Léa : « Il le définit précisément, c’est la misère, les ouvriers… »
Ali : « Il catalogue »
Léa : « Son objectif, c’est de dire qu’à Aubervilliers, c’est la misère. Définir une ville uniquement du point de vue de la misère, du point de vue social. »
Ali répond d’une façon un peu ironique : « Ils l’ont tellement dit, que l’on croit que c’est vrai ! Qu’il n’y a que de la misère ! »
Que peuvent engendrer ces points de vue réducteurs ?
Ces reportages entretiennent une image très réductrice des quartiers, qui ne leur permet pas d’évoluer, bien au contraire, elle les fait stagner.


Ali : « Nous, nous sommes en rébellion par rapport à cela. »
Léa : « Le narrateur, il ne vit pas à Aubervilliers, il regarde la misère, puisqu’elle existe, c’est le quartier le plus pauvre de France, c’est une réalité. Elle existe mais on ne définit pas les gens par cela. Les gens, ils sont autre chose que cela. »
Felice : « Dans vos chansons, il y a aussi la misère, mais vous n’en parlez pas de la même manière. »
Ali : « Parce qu’en général, dans les chansons de rap ou des jeunes de quartier, il est dit que c’est la misère, c’est un constat qui est fait. Mais ils disent ce qu’ils peuvent faire ou ce qu’ils font pour se sortir de la misère. »
Andy : « Il y a toujours une solution à la fin. »
Léa : « Oui, et il y a une pensée du monde qui nous entoure. La vision dans ce film est très réduite. »

Deuxième extrait, tiré du film "Les Enfants des courants d’air", de Edouard Luntz, tourné entièrement dans le quartier du Landy, en 1959.
A travers cet extrait, Felice et Léa veulent montrer une séquence opposée à la précédente. Une séquence sans paroles, sans discours plaqué sur les images. Cette fois le cinéaste montre la vie du quartier à l’époque (1959), il montre qu’il y avait déjà des étrangers, des Espagnols, des Maghrébins… On trouve des liens avec ce qu’est le quartier aujourd’hui, son histoire se tisse avec toute sa richesse.
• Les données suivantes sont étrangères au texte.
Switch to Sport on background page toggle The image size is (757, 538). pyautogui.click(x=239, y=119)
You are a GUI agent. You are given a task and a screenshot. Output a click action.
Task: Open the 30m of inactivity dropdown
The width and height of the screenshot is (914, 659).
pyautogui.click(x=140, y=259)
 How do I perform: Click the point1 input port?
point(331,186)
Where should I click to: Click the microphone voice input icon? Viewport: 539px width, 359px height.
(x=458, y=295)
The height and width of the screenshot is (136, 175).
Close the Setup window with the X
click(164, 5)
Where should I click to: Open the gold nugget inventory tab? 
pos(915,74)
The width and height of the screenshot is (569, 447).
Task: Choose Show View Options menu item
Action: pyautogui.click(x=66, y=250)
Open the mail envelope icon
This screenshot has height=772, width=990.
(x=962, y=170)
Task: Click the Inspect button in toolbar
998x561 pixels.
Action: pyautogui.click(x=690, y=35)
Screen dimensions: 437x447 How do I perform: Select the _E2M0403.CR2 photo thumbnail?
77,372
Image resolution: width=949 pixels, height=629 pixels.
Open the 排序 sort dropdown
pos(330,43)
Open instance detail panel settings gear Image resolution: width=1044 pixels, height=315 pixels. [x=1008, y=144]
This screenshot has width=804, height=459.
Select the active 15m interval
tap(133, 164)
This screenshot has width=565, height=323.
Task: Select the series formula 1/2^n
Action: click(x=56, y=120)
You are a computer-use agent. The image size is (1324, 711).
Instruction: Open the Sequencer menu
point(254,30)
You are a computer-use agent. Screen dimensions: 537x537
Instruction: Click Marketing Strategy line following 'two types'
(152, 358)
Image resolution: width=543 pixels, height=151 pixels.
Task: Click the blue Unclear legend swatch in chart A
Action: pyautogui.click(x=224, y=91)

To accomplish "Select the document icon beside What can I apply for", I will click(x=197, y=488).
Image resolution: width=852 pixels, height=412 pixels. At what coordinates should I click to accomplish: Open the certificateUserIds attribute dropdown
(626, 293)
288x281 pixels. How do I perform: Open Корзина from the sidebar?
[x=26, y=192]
Felice : « Dans cette séquence sans paroles, le cinéaste montre plus de chose que dans l’autre film, non ? »
Andy : « Il y avait des maisons en bois. »
Felice : « Et la langue que l’on entend ? »
Andy : « Espagnol, parce qu’avant, c’était un quartier où vivait des Espagnols »
Léa : « On voit beaucoup d’adultes en activité. »
Ali : « Il y a une dame qui tricote, une qui donne le biberon, une qui fait la lessive. »
Léa : « Là, il y a de la misère mais ce n’est pas cela que l’on retient. Ce que l’on retient c’est qu’ils sont organisés, qu’ils sont en activité, comme tout le monde en fait. »
Felice : « En cinq minutes, il nous a raconté plus de chose que dans l’autre séquence, et il n’y a pas de dialogue, c’est juste de l’image et du son en prise directe, il n’y a pas de paroles, pas de discours. »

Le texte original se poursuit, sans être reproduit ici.